> _Questions on the material_
1) Please answer these questions about the article on the patient who played music on a hospital floor. Answer each from the article alone.
(a) On which floor of John Dempsey Hospital was the live music heard?
(b) When did Lenihan's wife bring in his guitar?
(c) Once he could sit in a wheelchair with his leg propped, what did Lenihan do?
2) Carry on the article about the patient who played music on a hospital floor, picking up after its final sentence.

> _Excerpt provided_
====

Patient Shares Gift of Music on Hospital Floor

Tim Lenihan
Tim Lenihan plays and sings for patients on the seventh floor of John Dempsey Hospital, where he himself used to be a patient.

It isn’t every day that live music plays on the seventh floor of the UConn Health Center’s John Dempsey Hospital.

But when nurse manager Dawn Tranter heard it one day last spring, she recognized the sound right away.

“I just knew his voice and his guitar playing,” Tranter says. ‘It’s just something that resonated so much with all of us, all the staff here, that I just knew it was him when I walked onto the floor.”

“He” is Tim Lenihan, who had two stints in the hospital early last year following surgeries to repair severe leg injuries. Toward the end of his second stay, in February 2012, his wife brought in his guitar.

“One day we heard music coming from that side of the unit, and we walked by, and he was playing his guitar,” Tranter says. “He has a beautiful singing voice. He started singing, then it just sort of became infectious.”

“Initially I played from my room as I was unable to move around, but the circle floor layout allowed other patients to hear me from my room,” Lenihan says. “They started to make requests that the staff would relay to me. It was nice to know that I was putting a smile on someone’s face who was dealing with their own medical issues.”

Tranter recalls, “We had another patient, who was a couple doors down, who wasn’t well at all, and she asked if he could play her a song. So he’s playing and singing in his room, and we’re standing outside her door, she can hear it, and she’s singing in her room. And this was a patient who was very sick. She was with us for a couple of weeks. It was a tear jerker.”

When he was well enough to sit in a wheelchair with his leg propped, Lenihan wheeled himself around the floor and offered to play at other patients’ doorways.

====

> _Provided data_

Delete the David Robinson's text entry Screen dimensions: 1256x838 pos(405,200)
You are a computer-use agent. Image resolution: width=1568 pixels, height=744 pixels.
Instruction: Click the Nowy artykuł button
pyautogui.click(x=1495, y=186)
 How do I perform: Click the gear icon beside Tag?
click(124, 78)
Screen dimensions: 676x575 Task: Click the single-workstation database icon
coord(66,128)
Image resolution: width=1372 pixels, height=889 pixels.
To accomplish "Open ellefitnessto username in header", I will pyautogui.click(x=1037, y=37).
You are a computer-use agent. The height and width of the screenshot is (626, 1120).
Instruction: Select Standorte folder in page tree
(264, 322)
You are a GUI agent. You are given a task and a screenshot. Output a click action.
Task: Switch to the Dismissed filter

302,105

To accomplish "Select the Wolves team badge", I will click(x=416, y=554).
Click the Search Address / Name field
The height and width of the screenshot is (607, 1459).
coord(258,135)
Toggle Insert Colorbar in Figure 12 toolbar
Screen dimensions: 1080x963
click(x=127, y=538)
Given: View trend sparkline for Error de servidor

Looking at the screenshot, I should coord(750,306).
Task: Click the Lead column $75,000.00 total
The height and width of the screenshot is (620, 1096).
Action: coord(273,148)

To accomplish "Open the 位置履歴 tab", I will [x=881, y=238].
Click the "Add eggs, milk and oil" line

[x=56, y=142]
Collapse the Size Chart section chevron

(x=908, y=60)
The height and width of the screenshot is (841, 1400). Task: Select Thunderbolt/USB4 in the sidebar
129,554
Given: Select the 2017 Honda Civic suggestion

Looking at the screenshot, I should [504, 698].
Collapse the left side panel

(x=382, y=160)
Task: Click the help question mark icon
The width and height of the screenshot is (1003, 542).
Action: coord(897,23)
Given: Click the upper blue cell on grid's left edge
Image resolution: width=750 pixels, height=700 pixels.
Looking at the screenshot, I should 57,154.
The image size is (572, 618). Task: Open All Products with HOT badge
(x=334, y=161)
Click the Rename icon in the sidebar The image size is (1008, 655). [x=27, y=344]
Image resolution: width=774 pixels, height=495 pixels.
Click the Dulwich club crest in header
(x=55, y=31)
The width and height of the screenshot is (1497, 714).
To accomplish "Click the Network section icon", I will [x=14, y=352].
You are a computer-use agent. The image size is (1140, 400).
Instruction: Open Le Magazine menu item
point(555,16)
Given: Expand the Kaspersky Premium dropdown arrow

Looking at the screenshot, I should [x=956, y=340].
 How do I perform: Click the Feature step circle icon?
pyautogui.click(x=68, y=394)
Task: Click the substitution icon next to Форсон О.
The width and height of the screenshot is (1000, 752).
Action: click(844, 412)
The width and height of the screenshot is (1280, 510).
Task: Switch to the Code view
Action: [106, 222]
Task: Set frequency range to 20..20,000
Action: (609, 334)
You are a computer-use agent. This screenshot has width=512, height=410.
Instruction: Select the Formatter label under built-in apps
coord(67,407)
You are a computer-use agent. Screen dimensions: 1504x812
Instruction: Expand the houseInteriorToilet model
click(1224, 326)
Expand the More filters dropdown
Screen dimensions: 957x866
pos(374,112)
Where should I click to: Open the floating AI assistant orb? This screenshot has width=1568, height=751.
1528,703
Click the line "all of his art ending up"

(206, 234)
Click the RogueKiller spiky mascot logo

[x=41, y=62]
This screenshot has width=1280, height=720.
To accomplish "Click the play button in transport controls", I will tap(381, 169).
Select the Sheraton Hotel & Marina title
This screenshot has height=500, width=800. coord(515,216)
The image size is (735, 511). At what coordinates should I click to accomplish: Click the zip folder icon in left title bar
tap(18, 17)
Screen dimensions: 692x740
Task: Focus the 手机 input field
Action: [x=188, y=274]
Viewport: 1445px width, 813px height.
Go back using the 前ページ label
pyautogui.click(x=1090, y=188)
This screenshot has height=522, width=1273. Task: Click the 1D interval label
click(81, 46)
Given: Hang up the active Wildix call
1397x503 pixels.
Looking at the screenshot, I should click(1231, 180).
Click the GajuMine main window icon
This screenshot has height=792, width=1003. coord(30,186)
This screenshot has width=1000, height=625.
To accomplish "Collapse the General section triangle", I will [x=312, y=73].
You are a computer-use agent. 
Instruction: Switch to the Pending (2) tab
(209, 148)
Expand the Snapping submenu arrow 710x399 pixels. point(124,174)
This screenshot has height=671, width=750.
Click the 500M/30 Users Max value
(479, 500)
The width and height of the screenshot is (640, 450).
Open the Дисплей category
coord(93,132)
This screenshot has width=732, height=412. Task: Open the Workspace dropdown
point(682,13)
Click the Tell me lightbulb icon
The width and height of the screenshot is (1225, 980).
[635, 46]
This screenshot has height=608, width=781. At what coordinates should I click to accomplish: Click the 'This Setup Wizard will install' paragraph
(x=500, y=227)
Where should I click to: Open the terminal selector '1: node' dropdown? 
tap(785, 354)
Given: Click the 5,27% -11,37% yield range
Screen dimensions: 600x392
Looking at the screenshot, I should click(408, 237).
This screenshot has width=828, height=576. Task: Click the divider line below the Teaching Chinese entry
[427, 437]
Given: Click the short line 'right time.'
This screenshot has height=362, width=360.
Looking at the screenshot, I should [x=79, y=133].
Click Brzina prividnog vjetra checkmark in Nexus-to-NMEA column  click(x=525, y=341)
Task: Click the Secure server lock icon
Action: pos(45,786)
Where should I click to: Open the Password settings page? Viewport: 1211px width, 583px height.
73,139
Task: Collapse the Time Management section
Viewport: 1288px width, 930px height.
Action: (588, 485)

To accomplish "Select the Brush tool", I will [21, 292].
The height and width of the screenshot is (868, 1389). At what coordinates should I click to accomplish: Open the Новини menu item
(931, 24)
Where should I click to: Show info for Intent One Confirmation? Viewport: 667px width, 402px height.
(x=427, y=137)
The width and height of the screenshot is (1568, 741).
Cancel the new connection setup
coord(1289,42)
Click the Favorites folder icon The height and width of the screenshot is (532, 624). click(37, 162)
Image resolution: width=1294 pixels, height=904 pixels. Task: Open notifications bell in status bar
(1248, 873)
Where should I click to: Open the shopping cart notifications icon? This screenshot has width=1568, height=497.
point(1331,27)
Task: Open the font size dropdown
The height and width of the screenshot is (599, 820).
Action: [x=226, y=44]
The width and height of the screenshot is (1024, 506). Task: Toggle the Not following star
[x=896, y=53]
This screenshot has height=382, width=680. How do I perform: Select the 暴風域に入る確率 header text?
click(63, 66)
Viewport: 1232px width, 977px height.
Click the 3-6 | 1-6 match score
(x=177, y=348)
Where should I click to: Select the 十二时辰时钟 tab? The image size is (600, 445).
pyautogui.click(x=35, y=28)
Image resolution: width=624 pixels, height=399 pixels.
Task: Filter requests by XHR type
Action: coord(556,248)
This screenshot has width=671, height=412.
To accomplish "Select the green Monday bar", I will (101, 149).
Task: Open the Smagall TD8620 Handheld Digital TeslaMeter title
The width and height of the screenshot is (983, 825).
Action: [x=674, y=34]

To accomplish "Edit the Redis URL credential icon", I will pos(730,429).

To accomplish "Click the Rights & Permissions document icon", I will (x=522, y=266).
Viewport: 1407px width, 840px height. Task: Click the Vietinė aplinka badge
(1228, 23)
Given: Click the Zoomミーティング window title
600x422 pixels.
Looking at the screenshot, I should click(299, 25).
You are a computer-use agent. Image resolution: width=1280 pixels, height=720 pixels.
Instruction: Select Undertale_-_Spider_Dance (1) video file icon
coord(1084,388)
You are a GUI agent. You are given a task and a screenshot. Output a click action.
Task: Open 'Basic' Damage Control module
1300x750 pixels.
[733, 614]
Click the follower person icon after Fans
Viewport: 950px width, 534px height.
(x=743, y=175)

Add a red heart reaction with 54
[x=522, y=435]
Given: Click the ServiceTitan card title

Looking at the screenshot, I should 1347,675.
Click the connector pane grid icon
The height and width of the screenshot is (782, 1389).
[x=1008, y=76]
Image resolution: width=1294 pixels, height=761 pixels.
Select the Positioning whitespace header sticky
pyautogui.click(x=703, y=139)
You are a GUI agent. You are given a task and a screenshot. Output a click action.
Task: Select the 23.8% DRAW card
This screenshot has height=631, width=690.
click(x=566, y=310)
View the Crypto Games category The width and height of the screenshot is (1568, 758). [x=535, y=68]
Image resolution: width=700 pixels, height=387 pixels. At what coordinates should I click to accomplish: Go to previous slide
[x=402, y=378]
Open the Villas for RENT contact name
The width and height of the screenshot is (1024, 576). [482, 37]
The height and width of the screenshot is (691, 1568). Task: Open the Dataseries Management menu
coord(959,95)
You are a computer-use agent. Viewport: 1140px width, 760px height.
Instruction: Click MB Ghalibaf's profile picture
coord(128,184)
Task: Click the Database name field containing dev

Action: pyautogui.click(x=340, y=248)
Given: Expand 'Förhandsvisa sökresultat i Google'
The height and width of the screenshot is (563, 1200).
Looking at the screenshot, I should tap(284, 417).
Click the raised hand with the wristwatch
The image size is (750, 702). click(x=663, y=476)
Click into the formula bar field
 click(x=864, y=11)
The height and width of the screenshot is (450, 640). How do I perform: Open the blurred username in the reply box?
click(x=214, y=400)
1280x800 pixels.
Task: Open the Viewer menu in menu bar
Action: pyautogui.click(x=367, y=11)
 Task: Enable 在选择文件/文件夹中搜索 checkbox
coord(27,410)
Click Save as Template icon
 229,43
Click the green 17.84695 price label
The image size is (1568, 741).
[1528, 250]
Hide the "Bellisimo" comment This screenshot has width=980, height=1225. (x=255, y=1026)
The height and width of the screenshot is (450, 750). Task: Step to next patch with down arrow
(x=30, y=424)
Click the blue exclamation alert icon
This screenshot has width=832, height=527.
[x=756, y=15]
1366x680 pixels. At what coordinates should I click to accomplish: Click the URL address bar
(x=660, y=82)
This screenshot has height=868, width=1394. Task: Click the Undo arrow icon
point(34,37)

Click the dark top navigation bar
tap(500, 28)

====

> _Results for each task_
1)
(a) The seventh floor.
(b) Toward the end of his second stay, in February 2012.
(c) He wheeled himself around the floor and offered to play at other patients' doorways.

2)
“It was really something. It was so cool,” Tranter says. “It was kind of like what you would see in a movie. When he was in his room he was playing loud enough for somebody to hear two doors down. And when he could, it was his idea to get into a wheelchair and get out to the rooms where people could hear him.”

Tim Lenihan
Tim Lenihan plays and sings for patients on the seventh floor of John Dempsey Hospital, where he himself used to be a patient. (Frank Barton/UConn Health Center Photo)

A compression fracture of his right leg, including several bone breaks and a shattered tibia plateau, is what sent Lenihan to the UConn Health Center. It could have sent him to any number of places for his care; he was injured in a skiing accident at the Sunday River Resort in Newry, Maine.

Despite having the option of getting treatment locally, he chose to return to Connecticut. He had a friend drive him back home in his car that night, and insisted on going to the UConn Health Center for his care.

“I felt the doctors here had more experience with this difficult injury,” Lenihan says. “I selected UConn as I know they are a teaching hospital and had a great reputation. My mother-in-law had very successful bypass surgery there.”

He would undergo his first surgery the following day. Nearly 14 months would pass between the first time he played his guitar in the hospital and that day last April where he and his guitar showed up unannounced.

“I had wanted to stop back for some time but was unable to drive for many months,” Lenihan says.

“We didn’t know if we would see him again,” Tranter says.

When he finally did make it back, it turned out to be an emotional visit.

“I played for an older lady who was dying and was surrounded by her loving daughters,” Lenihan says. “They asked me to play ‘You Are My Sunshine,’ a song their father always sang to their mother. I knew some of the words but the daughters jumped right in and all sang for their mother. It was a very touching moment.”

“He’s just very connected, and cares about other people who might have been in his situation,” Tranter says.

Lenihan, who says he often plays his guitar for donations to fight cystic fibrosis, says what motivates him to play for others is “knowing that for a brief moment they forget their troubles and enjoy a break from their current struggles.”